__Excerpted text__:
Broadway star and “Blue Bloods” actor Nick Cordero has been in a medically induced coma after doctors had to amputate his leg due to coronavirus complications. His wife, Amanda Kloots, updated fans on his situation on Instagram, as she has been throughout his battle with the virus.
“The doctors said that there was nothing on the MRI that would show that he won’t wake up, which is amazing news. We are so happy about that because that was a big worry for all of us,” she said on her Instagram Story. “However, he hasn’t woken up and it’s been 12 days out of sedation. The doctors do think he should have woken up by now.”
Kloots added that she is “hoping and praying every day that Nick wakes up.”
“I’m putting that energy and positivity out there, because I do believe he will. He is on Nick time and when he wakes up, we’ll all be there to celebrate it,” she said.
“As we are waiting for him to wake up, while he is still sleeping, they are slowly weaning off his body off assistance, which is just great news. Small little wins.”
On Wednesday, Kloots revealed that she goes to the hospital every day.
“At some point every day I go to @cedarssinai and stand outside the hospital. I talk to Nick, I pray, I play his song and I sing to him! It’s the closest I can get to him on a daily basis. I want to send a huge THANK YOU to every nurse and doctor, these Health Hero’s, taking care of not only my guy but all the COVID-19 patients. They are truly amazing, incredibly smart people who are risking their lives everyday to save others.”
Heath officials are urging people to remain in their homes as much as possible and avoid all social gatherings. Additionally, the CDC has issued some tips for helping to avoid contracting the disease.
Avoid close contact with people who are sick.
Avoid touching your eyes, nose, and mouth.
Stay home when you are sick.
Cover your cough or sneeze with a tissue, then throw the tissue in the trash.
Clean and disinfect frequently touched objects and surfaces using a regular household cleaning spray or wipe.
Facemasks should be used by people who show symptoms of COVID-19 to help prevent the spread of the disease to others. The use of facemasks is also crucial for health workers and people who are taking care of someone in close settings (at home or in a health care facility).
Wash your hands often with soap and water for at least 20 seconds, especially after going to the bathroom; before eating; and after blowing your nose, coughing, or sneezing.
If soap and water are not readily available, use an alcohol-based hand sanitizer with at least 60% alcohol. Always wash hands with soap and water if hands are visibly dirty.

__Problems to work on__:
1: In the article about Nick Cordero, how many days had he been out of sedation without waking up?
2: Reproduce a passage from the article about Nick Cordero, beginning with the words "Clean and disinfect" and stopping after "coughing, or sneezing.".

__Supplied data__:
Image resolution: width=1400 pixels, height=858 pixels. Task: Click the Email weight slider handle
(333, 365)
---
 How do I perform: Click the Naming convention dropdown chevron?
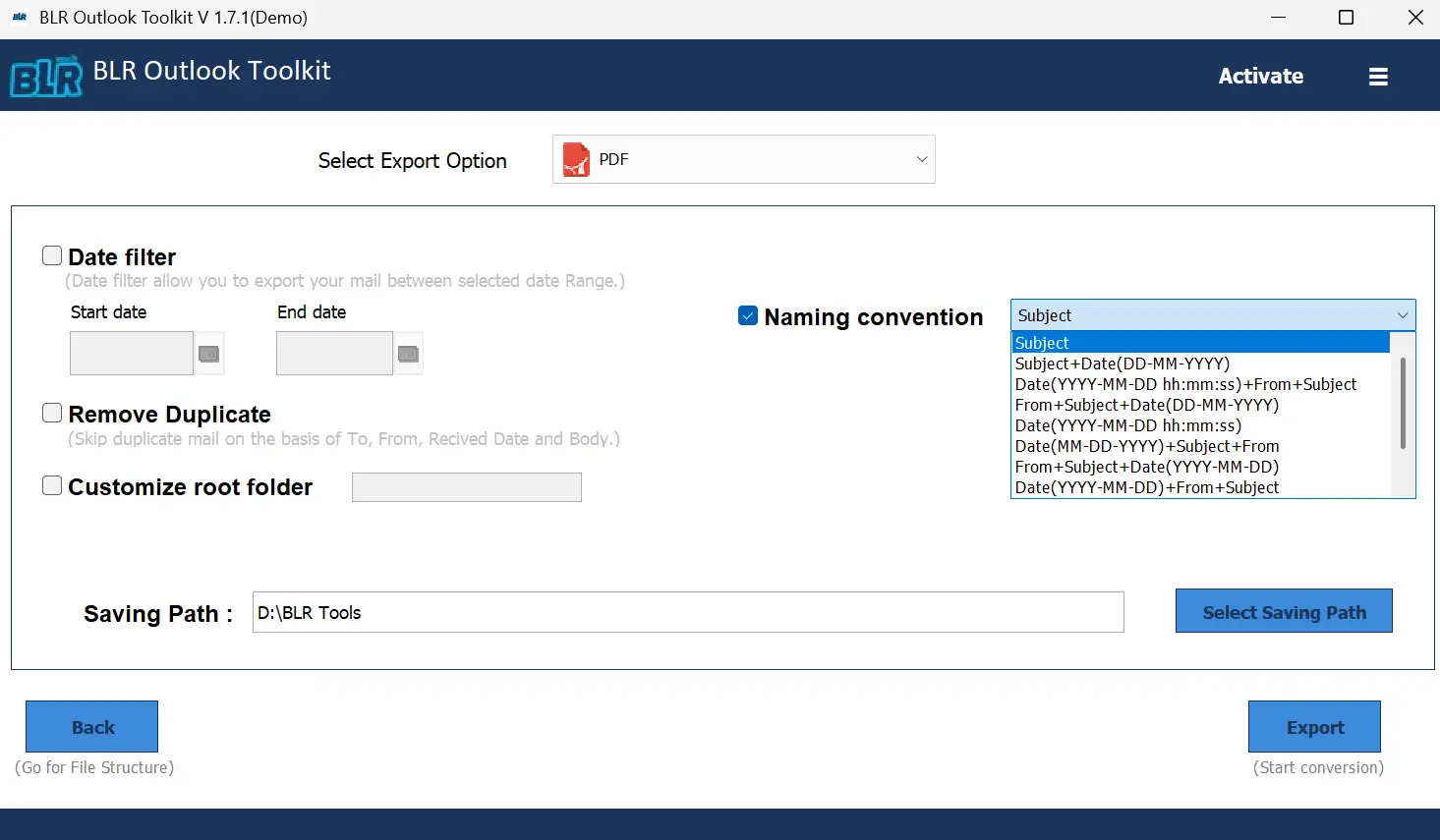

__Answers given__:
1: 12 days

2:
Clean and disinfect frequently touched objects and surfaces using a regular household cleaning spray or wipe.
Facemasks should be used by people who show symptoms of COVID-19 to help prevent the spread of the disease to others. The use of facemasks is also crucial for health workers and people who are taking care of someone in close settings (at home or in a health care facility).
Wash your hands often with soap and water for at least 20 seconds, especially after going to the bathroom; before eating; and after blowing your nose, coughing, or sneezing.